» Text
Muni was released on 9 March 2007 and became a box office success. It is the first instalment in the Kanchana film series, and a spiritual successor, Kanchana, was released in 2011.

== Plot ==
Ganesh, a man with phasmophobia who refuses to go out after 6 PM, moves into a new house with his mother, father, and wife Priya. All of a sudden, Ganesh is possessed by a ghost and starts behaving in a rude manner; his family cannot understand his behaviour, so they seek the help of a priest named Andaiyar. Andaiyar asks the ghost about his past. The ghost says that he is Muniyaandi and starts revealing his flashback.

Muni was a kindhearted but poor man living in the slums with his daughter. His friend is MLA Marakka Dhandapani, who uses Muni to win local elections and promises that he would give lands to the poor villagers. Dhandapani wins the election but cheats on Muni. Muni fights with Dhandapani, who kills Muni and his daughter. Dhandapani lies to the poor people by saying that Muni and his daughter fled with the money that he had given Muni for the welfare of the villagers.

After hearing Muni's story Ganesh feels sorry for him and decides to help him, Ganesh requests Andaiyar to lie to his family that the ghost has left and andaiyar agrees. Ganesh now possessed by Muni manages to get a job as a bodyguard for Dhandapani's daughter but after he brutally kills Dhandapani's brother Dhandapani finds out that Ganesh is Muni and hires an exorcist named Mastaan Bhai to save himself. Bhai captures Muni and bargains with him, who agrees to let Dhandapani go if he repents and helps the poor villagers. In the climax, at Ayyanaar temple, Dhandapani confesses to the people that he killed Muni and his daughter. He then leaves money with the villagers. Muni talks with the people and eats the feast prepared by them. Bhai tells Muni to leave Ganesh's body, and he does. However, Dhandapani lied and was planning to get back all his money from the villagers. Ganesh, upon hearing this, kills Dhandapani. Bhai sees this act but does nothing, as he finally sees the injustice done by Dhandapani.

== Production ==
Muni is the second film produced by Saran via Gemini Productions after Aaru (2005). The film was launched with a puja at AVM Studios in late June 2006. In early January 2007, a song sequence was shot before a 40 feet tall idol of Muneeswarar.

== Soundtrack ==
The soundtrack was composed by Bharadwaj.

» What this task involves
In the text about the film Muni, who hired the exorcist Mastaan Bhai?

(Stored data)
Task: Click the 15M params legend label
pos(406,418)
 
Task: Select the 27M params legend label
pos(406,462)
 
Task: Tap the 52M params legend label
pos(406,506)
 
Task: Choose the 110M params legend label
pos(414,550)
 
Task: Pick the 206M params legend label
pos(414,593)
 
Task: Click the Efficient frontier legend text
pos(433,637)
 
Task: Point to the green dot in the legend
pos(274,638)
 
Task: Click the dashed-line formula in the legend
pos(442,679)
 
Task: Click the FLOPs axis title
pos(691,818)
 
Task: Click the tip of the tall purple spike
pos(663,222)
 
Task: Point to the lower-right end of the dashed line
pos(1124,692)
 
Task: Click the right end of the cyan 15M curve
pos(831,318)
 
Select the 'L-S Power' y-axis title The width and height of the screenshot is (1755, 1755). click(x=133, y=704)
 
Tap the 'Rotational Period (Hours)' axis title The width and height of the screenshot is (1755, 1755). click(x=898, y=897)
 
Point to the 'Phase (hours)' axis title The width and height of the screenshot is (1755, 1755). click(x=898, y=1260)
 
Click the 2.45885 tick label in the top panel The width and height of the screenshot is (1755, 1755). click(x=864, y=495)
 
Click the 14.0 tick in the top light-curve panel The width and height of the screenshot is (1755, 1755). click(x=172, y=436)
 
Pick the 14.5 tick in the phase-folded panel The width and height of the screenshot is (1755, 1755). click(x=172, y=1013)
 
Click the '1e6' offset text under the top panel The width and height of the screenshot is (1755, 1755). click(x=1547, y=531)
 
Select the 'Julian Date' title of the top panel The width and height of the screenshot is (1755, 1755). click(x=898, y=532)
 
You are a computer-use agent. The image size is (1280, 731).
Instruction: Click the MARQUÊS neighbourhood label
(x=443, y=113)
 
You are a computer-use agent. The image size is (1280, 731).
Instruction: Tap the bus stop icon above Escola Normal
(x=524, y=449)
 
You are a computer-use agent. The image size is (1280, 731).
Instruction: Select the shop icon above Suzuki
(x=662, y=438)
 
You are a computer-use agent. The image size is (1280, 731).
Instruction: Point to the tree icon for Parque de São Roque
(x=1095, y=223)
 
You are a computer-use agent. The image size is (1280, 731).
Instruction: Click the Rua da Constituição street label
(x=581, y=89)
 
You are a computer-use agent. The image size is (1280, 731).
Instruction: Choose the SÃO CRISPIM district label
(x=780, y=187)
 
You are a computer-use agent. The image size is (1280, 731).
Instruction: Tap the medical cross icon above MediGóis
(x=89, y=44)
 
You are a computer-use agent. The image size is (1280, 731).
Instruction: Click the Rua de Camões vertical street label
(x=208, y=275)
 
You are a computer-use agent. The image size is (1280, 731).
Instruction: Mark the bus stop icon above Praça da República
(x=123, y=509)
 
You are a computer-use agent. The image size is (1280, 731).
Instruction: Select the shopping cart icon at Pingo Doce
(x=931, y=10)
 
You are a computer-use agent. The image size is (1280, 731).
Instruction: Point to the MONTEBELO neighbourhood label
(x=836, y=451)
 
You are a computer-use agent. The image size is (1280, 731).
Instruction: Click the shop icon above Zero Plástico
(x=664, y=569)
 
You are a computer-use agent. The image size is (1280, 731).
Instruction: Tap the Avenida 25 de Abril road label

» Response to this exercise
Dhandapani hired Mastaan Bhai.